• **Requirement**: Report the number of lines in the data below that hold "agent", without any other words.

-- Extracted records follows --

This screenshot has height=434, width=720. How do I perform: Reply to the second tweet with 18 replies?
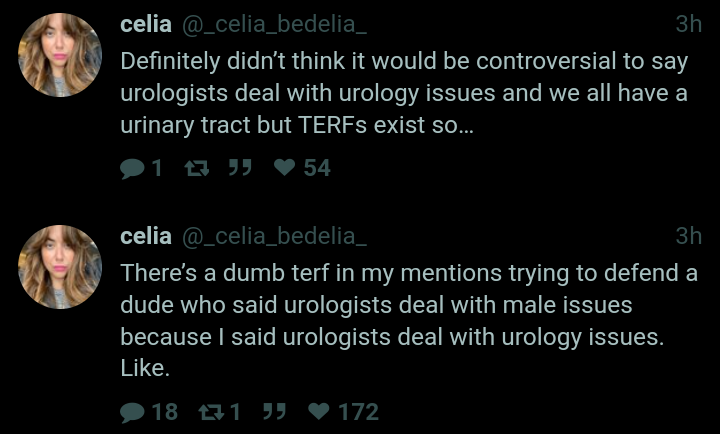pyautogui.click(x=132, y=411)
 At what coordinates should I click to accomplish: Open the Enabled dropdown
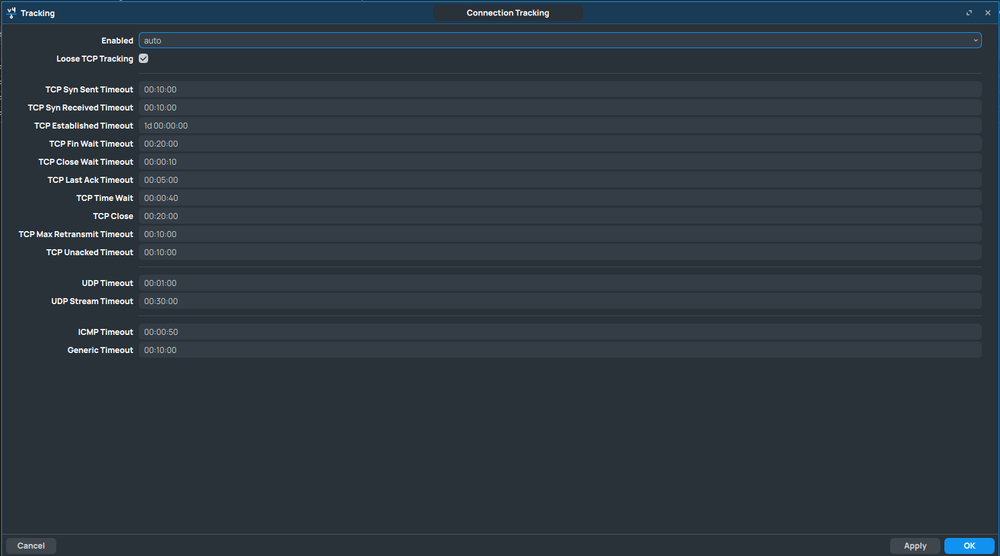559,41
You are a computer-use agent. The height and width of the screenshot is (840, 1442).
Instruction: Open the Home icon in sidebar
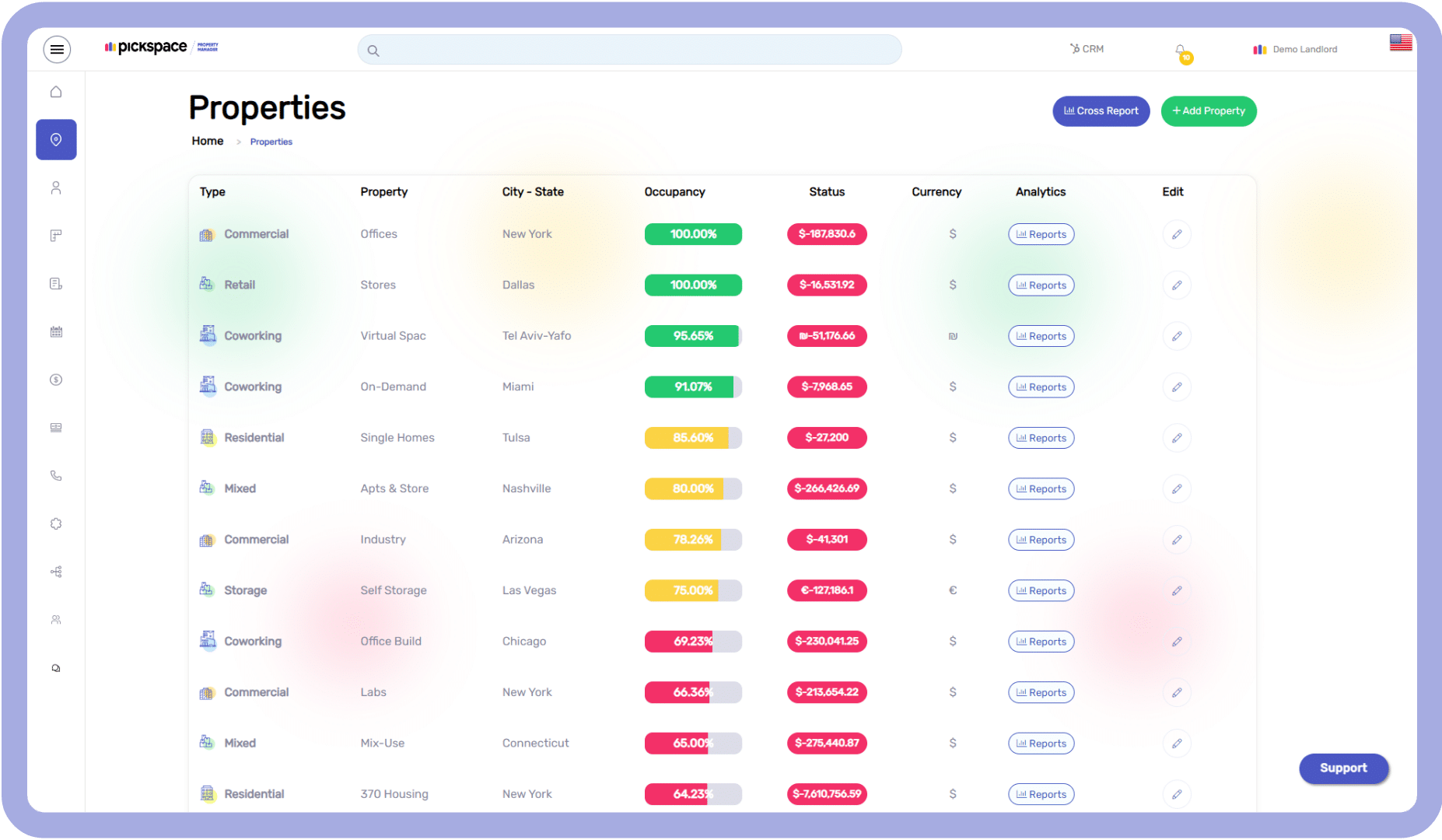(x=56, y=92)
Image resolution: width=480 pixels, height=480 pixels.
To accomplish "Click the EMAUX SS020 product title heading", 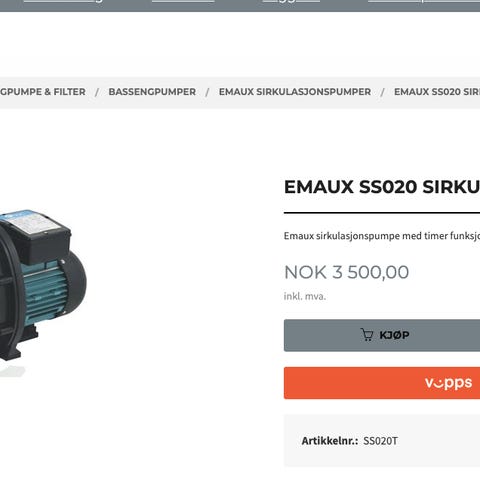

-- Extracted records concluded --
-- Extracted records follows --

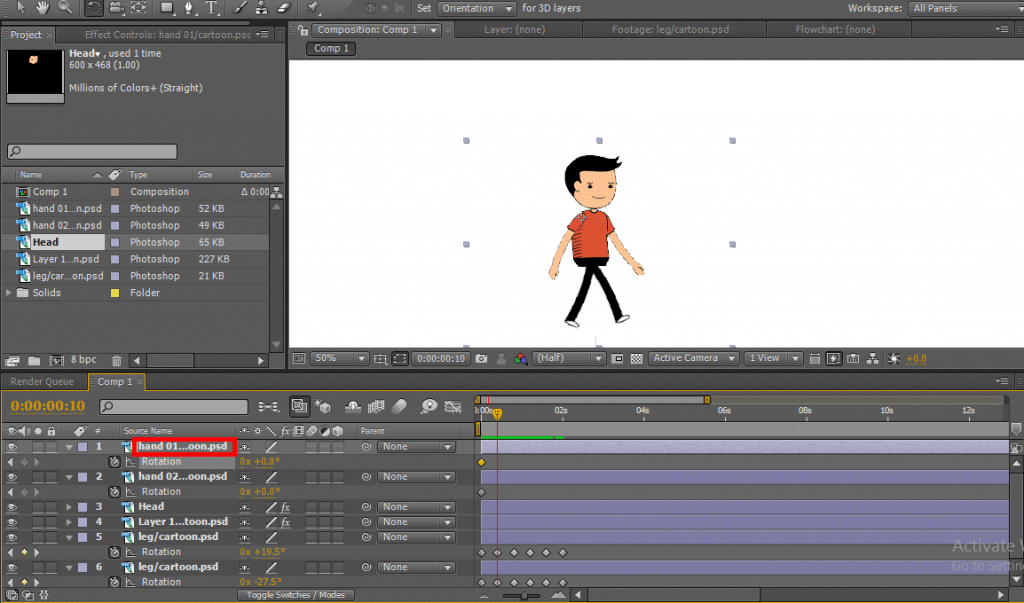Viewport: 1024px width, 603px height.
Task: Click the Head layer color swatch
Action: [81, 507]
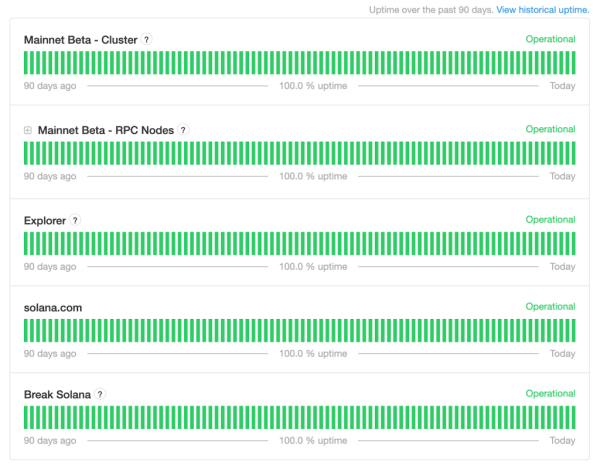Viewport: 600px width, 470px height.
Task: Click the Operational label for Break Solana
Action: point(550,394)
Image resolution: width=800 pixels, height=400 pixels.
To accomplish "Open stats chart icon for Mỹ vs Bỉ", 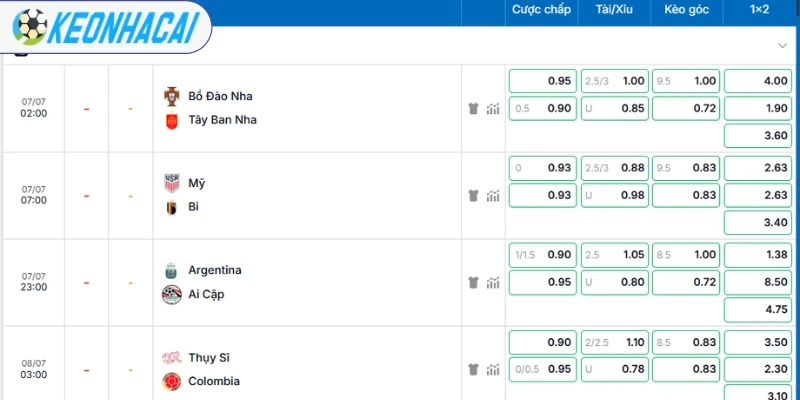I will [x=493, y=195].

-- Extracted records concluded --
-- Extracted records follows --

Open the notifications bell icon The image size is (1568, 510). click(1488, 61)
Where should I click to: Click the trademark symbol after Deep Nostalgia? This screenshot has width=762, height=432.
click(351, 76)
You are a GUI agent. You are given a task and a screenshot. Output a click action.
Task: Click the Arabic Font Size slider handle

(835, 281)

-- Extracted records concluded --

• **Written reply**: 2